(Word and element locating data)
--*--

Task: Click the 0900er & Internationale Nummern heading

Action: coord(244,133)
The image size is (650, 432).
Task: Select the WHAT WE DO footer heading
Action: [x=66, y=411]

--*--

**WRITTEN REQUEST:** Reproduce every row above word for word, changing nothing.

**EXERCISE OUTPUT:**
Task: Click the 0900er & Internationale Nummern heading

Action: coord(244,133)
The image size is (650, 432).
Task: Select the WHAT WE DO footer heading
Action: [x=66, y=411]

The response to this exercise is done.